Born in 1950, Carlos began playing stickball as a kid on his block at 111th street between Park and Lex. "We'd play stickball in the street or boxball in the schoolyards," he recalls. For competitive games, I'd usually play with the Young Legends from 110th street. In High School we started competing with guys from the other blocks and then got into playing softball."
Softball remained Carlos' main game throughout the late 60s. In fact the thing that got him back into stickball was his job.
"Back in the '70s I was working in the public relations area of the Metropolitan Public Hospital," he said. "The hospital was one of the supporters for the 111th Street Old Timers Weekend, where people from all over the country returned to the neighborhood to see their friends and play some ball. I helped with the publicity and enjoyed the activities as well. I realized that I was having so much fun playing ball that I started coming down to play at other scheduled games. That's when Charlie Ballard recruited me into the Bronx Old-Timers team and I became the youngest Old Timer around."

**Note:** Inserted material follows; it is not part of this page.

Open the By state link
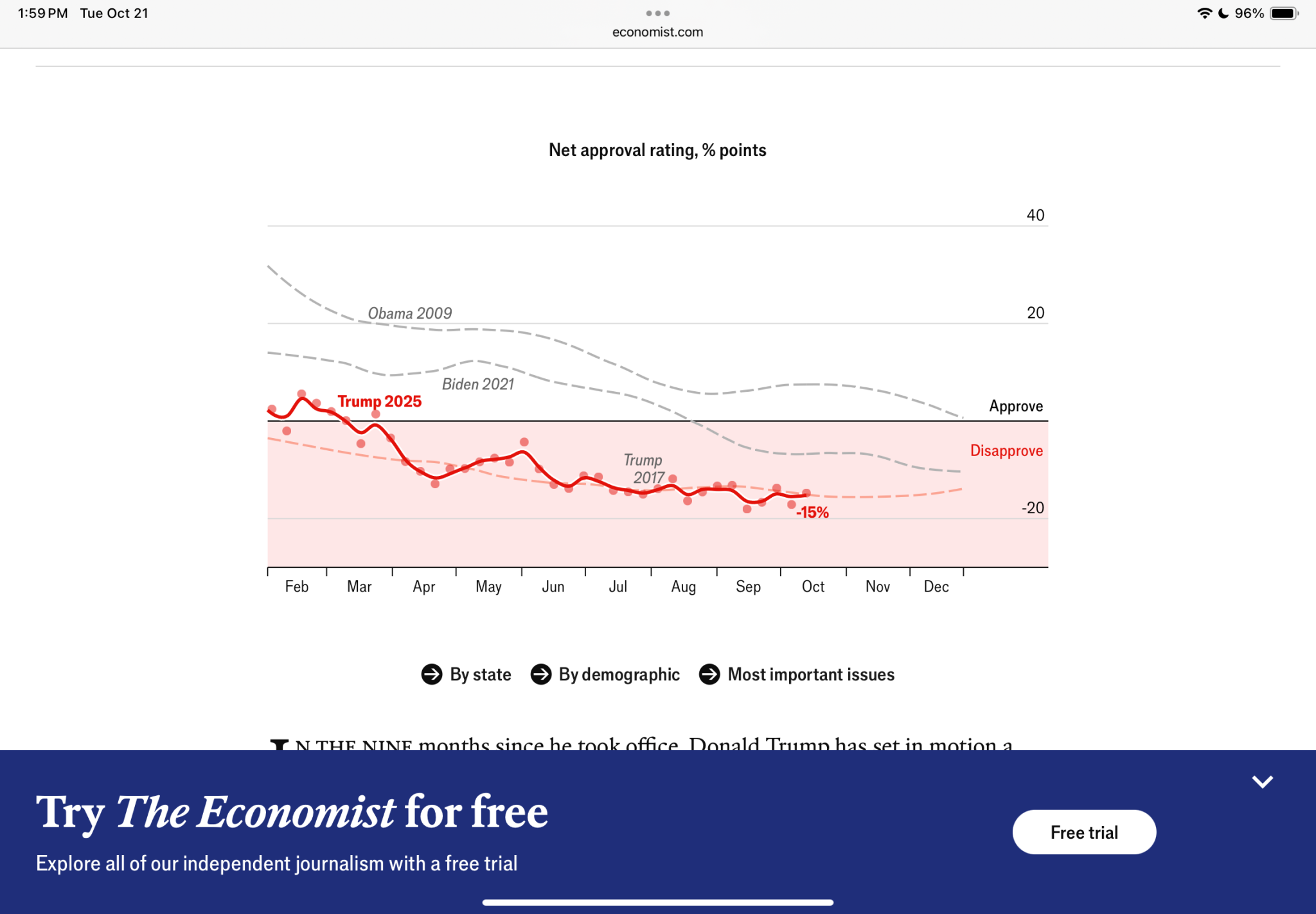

During the '80's there were some major events, such as the World Series of Stickball organized by William Pizzaro, Pete Velez and Charlie Rivera. A couple of NY stickball leagues also formed and the Bronx Old-Timers entered the International Stickball League in Manhattan. I played with them and also with the Minatours, who were from my neighborhood. I later took over the role as coach for the Old Timers as well."

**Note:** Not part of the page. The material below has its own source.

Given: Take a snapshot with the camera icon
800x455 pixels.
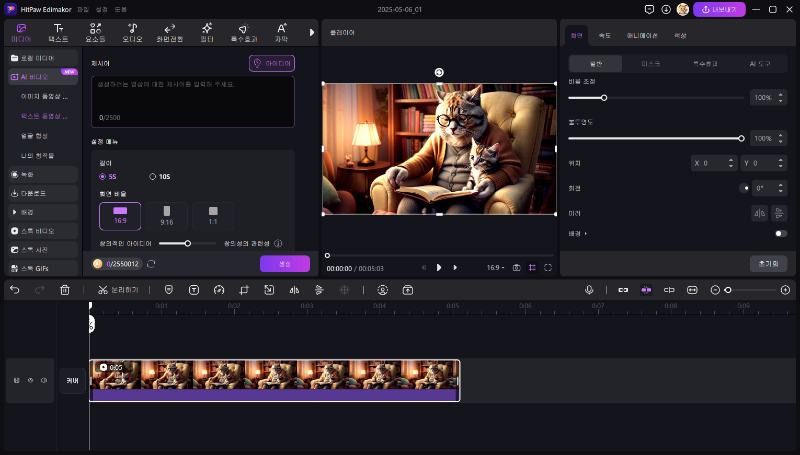Looking at the screenshot, I should (516, 268).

"The different leagues and events helped bring stickball more public recognition. Then in the '90s several of us approached the Museum of the City of NY to see if they would establish the Stickball Hall of Fame. They created an exhibit of photos and stories about the game, which was very well attended. We've been working with them now to make it a permanent part of their collection. It will be launched this summer over the July 4th weekend as part of the festivities surrounding the World Series of Stickball."
Carlos has a somewhat philosophical view about his current efforts in the stickball arena. "I take pride in my playing even through I've put on a few pounds and lost a few steps. But I think my main role is helping the game grow, and for that, my best years are still ahead of me."